Not many people knew how deep my pain was, of course, because the world keeps spinning with or without you, and no one really has the time or energy to deal with your stuff when they have enough of their own to manage. That’s just how it goes.
Eventually you learn to continue with life–it really is your only choice.
A few years after my dad’s death, my mom started spending time with a very nice man who our family had known for years. They started having coffee and watching Laurence Welk together, and soon Bob was her date for concerts, weddings, and anniversary parties. He was a talented carpenter and woodworker, and he fashioning gifts for her with his hands.
After seeing a beautiful plant stand he made for her birthday, I asked Bob if he would make my coffee table out of my “for later” wood. He did so gladly and beautifully. He took such great care in leveling it, sanding it, varnishing it, and giving it new legs, and he even meticulously counted all 109 of its rings.
He also took great care of my mother until she no longer remembered who he was. His last act of love for her was to stop visiting—it made her too upset, he said.
It must have been hard for him to say goodbye to her for the last time—to slowly walk out the door, leaving her behind and trusting that God would hold her tightly.
We all had a hard time saying our final goodbye to her not long after that. But we knew she was home—with my dad, with my brother, with my dog, and maybe even with The Big Tree.
One morning, I ran across some pictures my sister-niece Amy posted on Facebook of the new white pines starting to thrive in the absence of The Big Tree. As I marveled at how big the trees had grown, some familiar thoughts rooted in old hurt began to surface.
Why have I experienced such a ridiculous amount of loss, so early?
What truth do I possibly need to learn that I haven’t already pondered incessantly?
How many more tears must I shed before I catch a glimpse of my real smile again?
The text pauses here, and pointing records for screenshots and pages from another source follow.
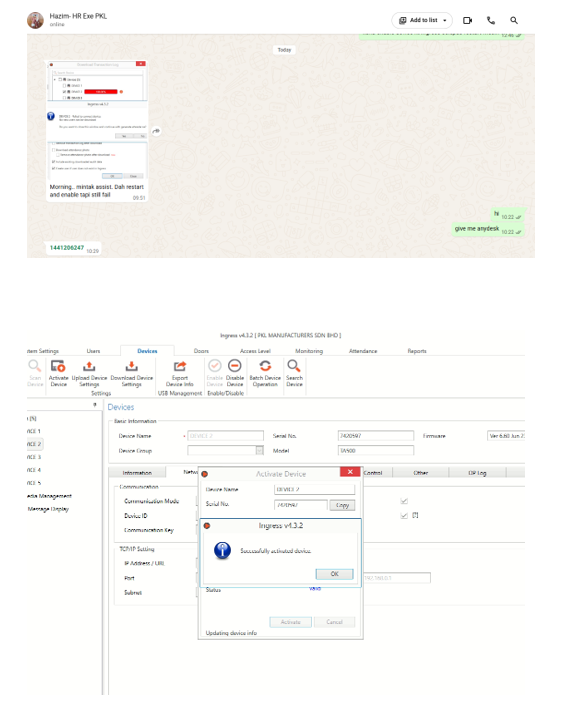This screenshot has width=574, height=709.
Task: Start a video call with Hazim
Action: tap(467, 20)
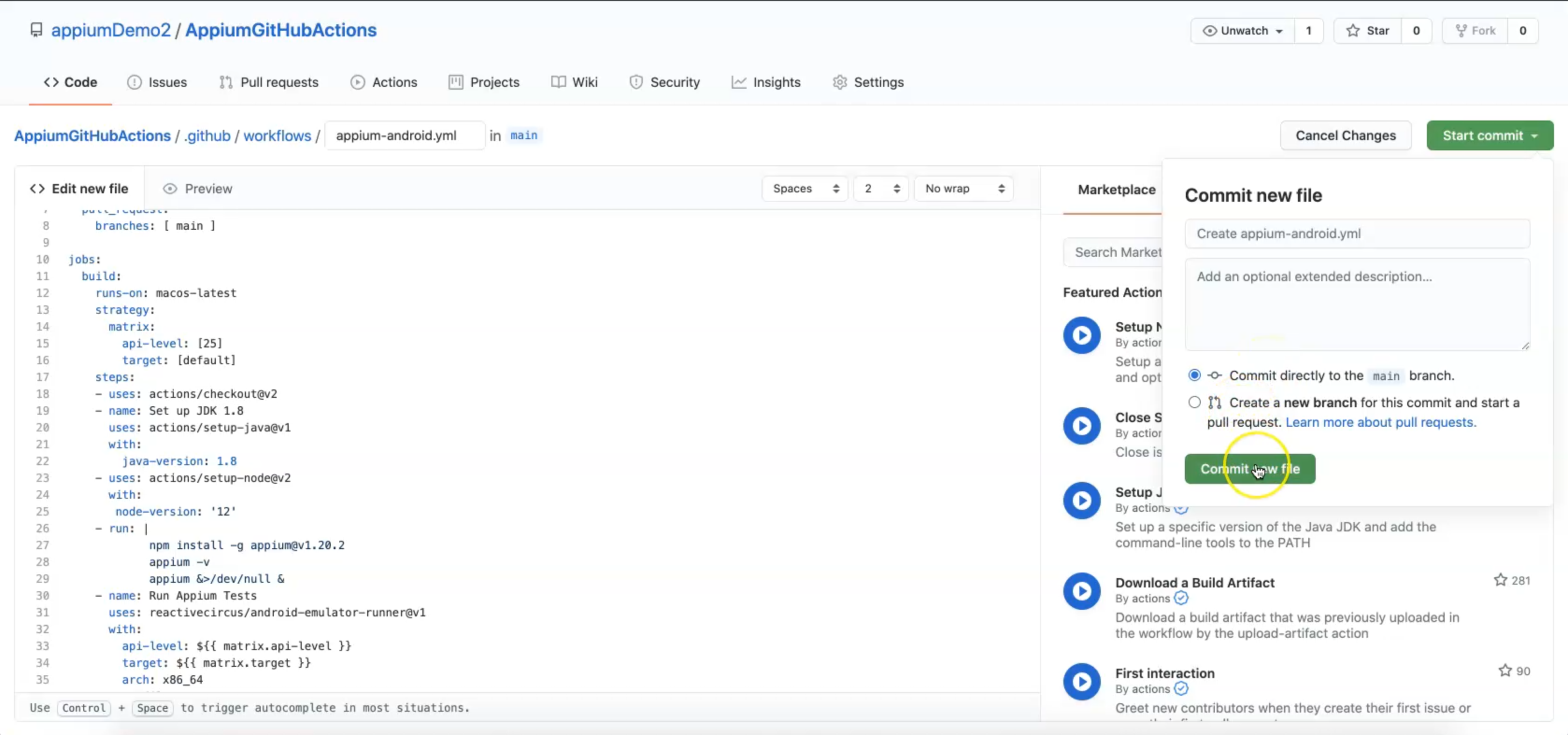Click the Download a Build Artifact play icon
Image resolution: width=1568 pixels, height=735 pixels.
coord(1082,591)
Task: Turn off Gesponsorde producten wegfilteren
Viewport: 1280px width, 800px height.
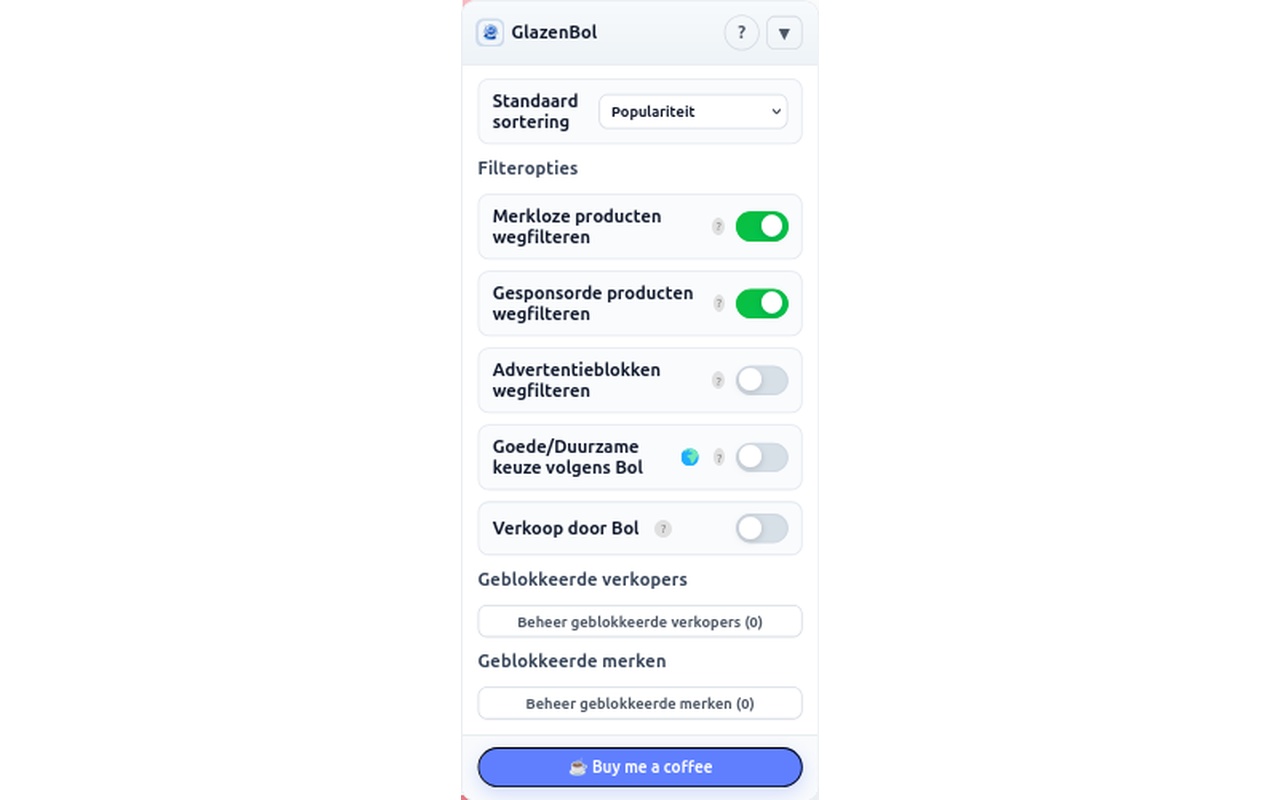Action: (761, 303)
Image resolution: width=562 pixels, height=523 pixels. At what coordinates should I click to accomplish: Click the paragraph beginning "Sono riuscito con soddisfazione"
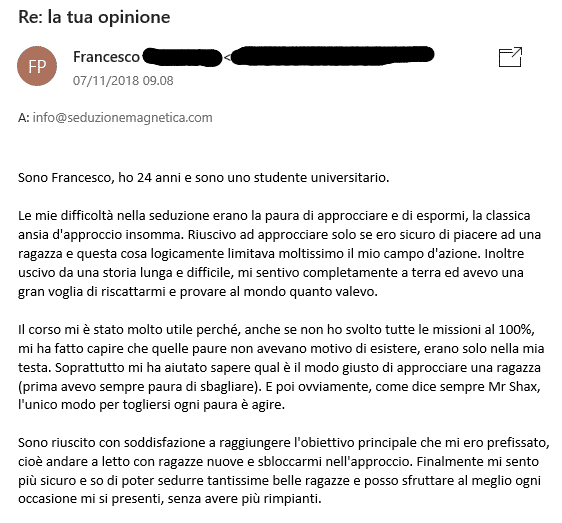284,471
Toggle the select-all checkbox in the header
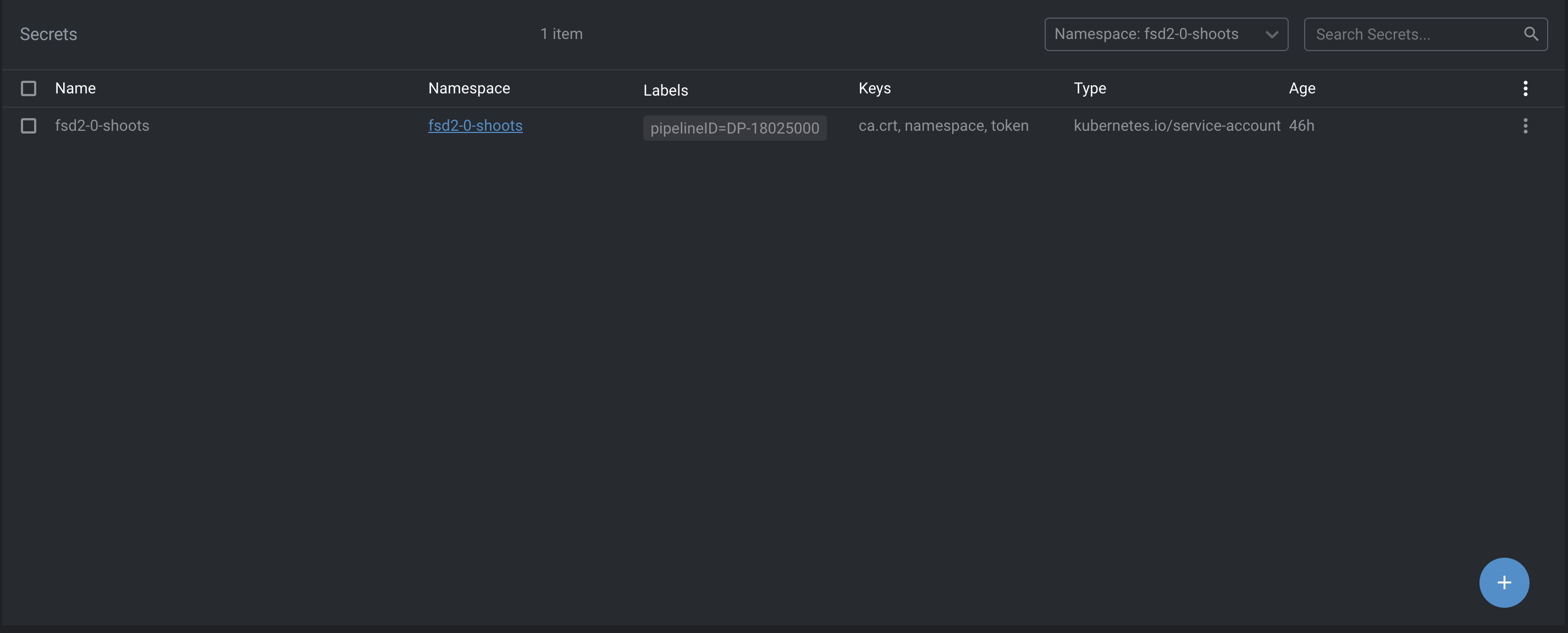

How much longer would it be before I would feel joy as deeply as I did when I was a sprite running through the woods?
Once those familiar thoughts passed, however, an unfamiliar one poked its way to the surface and handed me a new truth:
Perhaps in the absence of something great—something that you couldn’t imagine living without—growth and beauty become sudden possibilities because the world eventually reorients itself with creation.
Yes. Yes, that’s right. I remember now.
Every summer, the wind rustles the leaves as the sun shines on the lake.
Every fall, the hillsides are covered in color.
Every winter, the trees glisten against the post-snowstorm blue sky.
And every spring, the buds poke their way through the bark.
They just do…it is their nature. And so it is with us.